# TASK PROMPT
Copy the entries below verbatim, starting at the line with "Open the Juegos section in sidebar" and ending at the line with "Action: tap(308, 157)", with both of those lines included.

++++++++

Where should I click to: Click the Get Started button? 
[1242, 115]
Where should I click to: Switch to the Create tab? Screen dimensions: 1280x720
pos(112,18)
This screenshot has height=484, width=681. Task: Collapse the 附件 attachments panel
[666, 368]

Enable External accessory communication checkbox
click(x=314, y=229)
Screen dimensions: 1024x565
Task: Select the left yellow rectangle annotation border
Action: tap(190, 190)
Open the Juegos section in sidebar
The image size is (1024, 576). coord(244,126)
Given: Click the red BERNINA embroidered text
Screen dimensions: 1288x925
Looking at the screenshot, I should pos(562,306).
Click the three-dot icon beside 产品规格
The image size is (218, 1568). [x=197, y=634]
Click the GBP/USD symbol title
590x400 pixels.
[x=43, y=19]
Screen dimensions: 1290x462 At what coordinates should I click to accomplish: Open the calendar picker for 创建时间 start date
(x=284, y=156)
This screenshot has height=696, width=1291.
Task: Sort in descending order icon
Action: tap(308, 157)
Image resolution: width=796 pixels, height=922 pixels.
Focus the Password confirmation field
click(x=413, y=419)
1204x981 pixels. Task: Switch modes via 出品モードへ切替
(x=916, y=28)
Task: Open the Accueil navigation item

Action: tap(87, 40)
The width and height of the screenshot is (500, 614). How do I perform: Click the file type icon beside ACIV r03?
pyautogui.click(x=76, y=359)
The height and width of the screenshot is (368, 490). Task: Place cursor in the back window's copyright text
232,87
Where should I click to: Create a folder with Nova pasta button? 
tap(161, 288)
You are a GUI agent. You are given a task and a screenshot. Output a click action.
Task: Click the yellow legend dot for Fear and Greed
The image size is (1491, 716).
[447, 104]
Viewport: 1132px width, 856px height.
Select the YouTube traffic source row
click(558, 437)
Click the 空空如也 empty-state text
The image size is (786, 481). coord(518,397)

++++++++

# RESULT OF THIS EXERCISE
Open the Juegos section in sidebar
The image size is (1024, 576). coord(244,126)
Given: Click the red BERNINA embroidered text
Screen dimensions: 1288x925
Looking at the screenshot, I should pos(562,306).
Click the three-dot icon beside 产品规格
The image size is (218, 1568). [x=197, y=634]
Click the GBP/USD symbol title
590x400 pixels.
[x=43, y=19]
Screen dimensions: 1290x462 At what coordinates should I click to accomplish: Open the calendar picker for 创建时间 start date
(x=284, y=156)
This screenshot has height=696, width=1291.
Task: Sort in descending order icon
Action: tap(308, 157)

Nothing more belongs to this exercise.